Note that these estimates, which come from the latest Social Security Trustees report, do not include the growing burden of senior health care costs under Medicaid.
Deficits as a Percentage of Other Federal Revenues. The combined budget shortfalls for Social Security and Medicare are so large that it is difficult to comprehend what the numbers mean. Figure II presents the projected deficits as a percentage of federal income tax revenues. It shows that combined Social Security and Medicare deficits will equal more than 28 percent of federal income taxes by 2020. Roughly this means that in just 15 years, if the federal government is to keep its promises to seniors, it will have to stop doing more than one-fourth of every thing it does today. Alternatively, we will have to raise income taxes by one-fourth or borrow an equivalent sum of money.
By 2030, about the midpoint of the baby boomer retirement years, federal guarantees to Social Security and Medicare will require one in every two income tax dollars. By 2050, they will require three in every four.
What about the Trust Funds? The Social Security and Medicare Trust Funds serve an accounting function, not an economic one. They work like this: When payroll tax revenues exceed expenses, the U.S. Treasury issues special bonds to keep track of the surplus. Unlike other Treasury securities, however, these bonds are not sold in the marketplace. They are created on paper and placed in filing cabinets in Parkersburg, West Virginia, while the actual surplus payroll tax dollars are spent on other things. When tax revenues fall short of expenses, the process is reversed: the bonds are taken out of the filing cabinets and retired.

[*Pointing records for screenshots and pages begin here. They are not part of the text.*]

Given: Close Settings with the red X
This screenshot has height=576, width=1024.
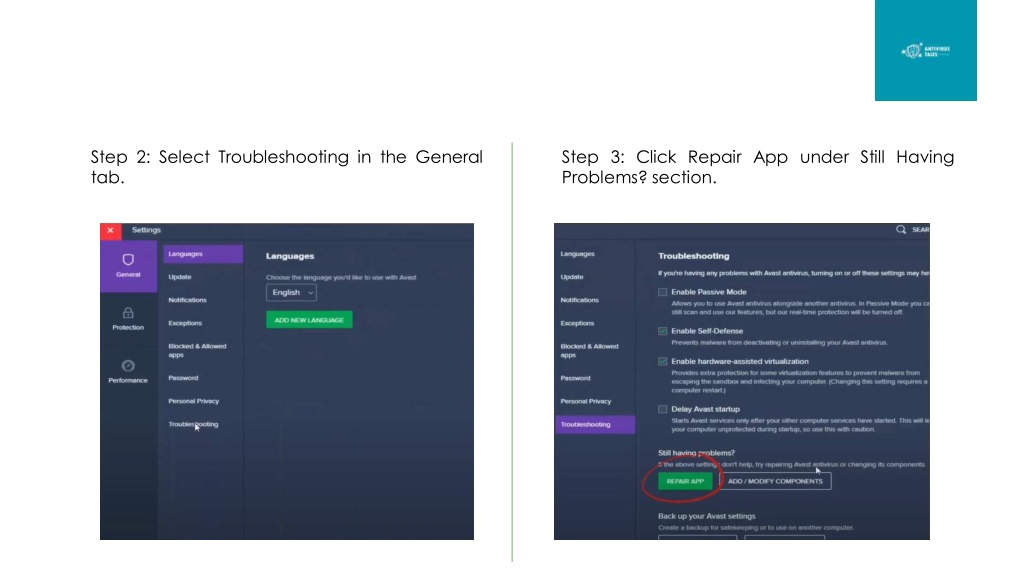Looking at the screenshot, I should [x=110, y=231].
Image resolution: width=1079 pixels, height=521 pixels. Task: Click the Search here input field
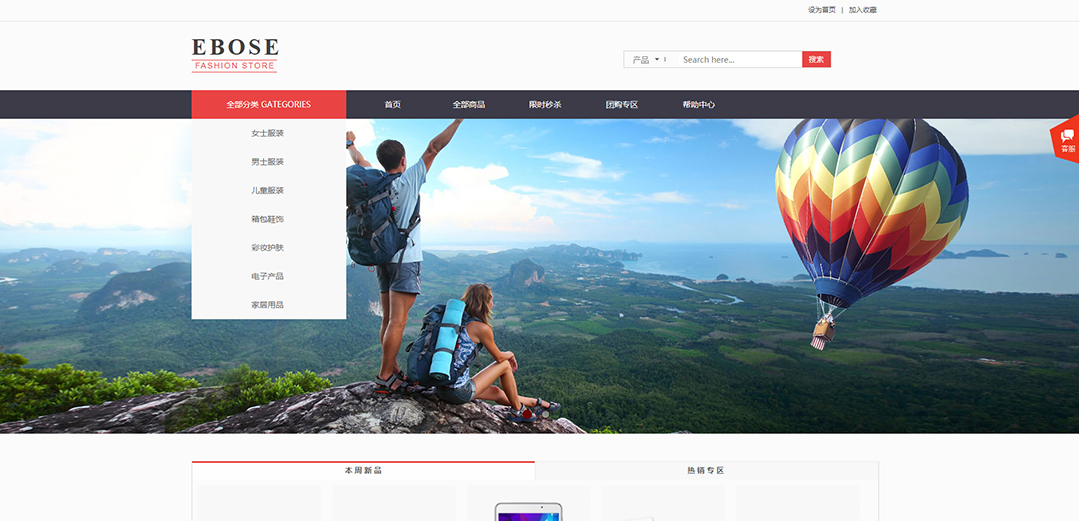point(738,60)
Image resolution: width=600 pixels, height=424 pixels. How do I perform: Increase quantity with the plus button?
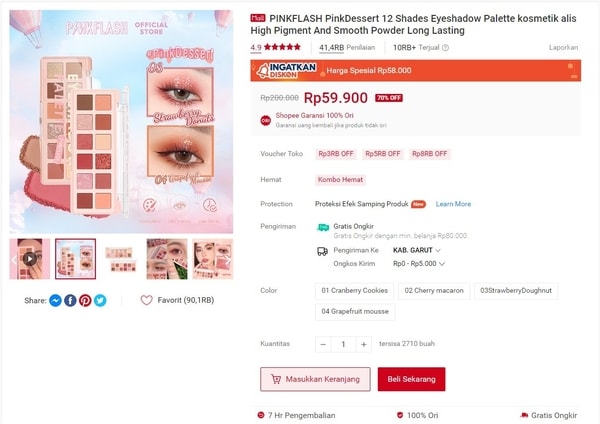click(x=364, y=344)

The Social Security Trust Fund currently holds about $1.6 trillion of these non-negotiable bonds. But these bonds cannot pay benefits. Although they are treated as assets of the trust fund, they are also liabilities of the Treasury. Summing over both agencies of government, assets plus liabilities net out to zero. If the federal government had purchased assets with the Social Security surpluses, the trust funds would today represent real economic value. Instead, the funds were spent in other ways and the government essentially wrote IOUs to itself.
If a fire were to destroy the filing cabinets in Parkersburg, this would in no way diminish the capacity of the federal government to pay benefits. Alternatively, if a stroke of the President's pen were to double or triple the number of bonds in those filing cabinets, that would in no way increase our ability to pay benefits. If we could create value by writing IOUs to ourselves, Social Security would have no financial problems. Unfortunately, there is no free lunch.
Social Security vs. Medicare. Over the long term, the unfunded liability under Medicare is six times the unfunded liability under Social Security. However, Social Security and Medicare are inextricably linked. Both are pay-as-you-go programs. Both will be drastically affected by the aging of the population.
One way to think about the current financial picture is to see that Social Security surpluses are covering Medicare's deficits. After 2018, both programs will be running deficits. Any change that helps one program will automatically help the other.
Conclusion. The federal deficit this year is projected to be the largest in U.S. history, and President Bush has pledged to cut it by half. Even if he is successful, the United States will still face equally large (and rising) deficits due to our elderly entitlement programs.
John C. Goodman is president of the National Center for Policy Analysis.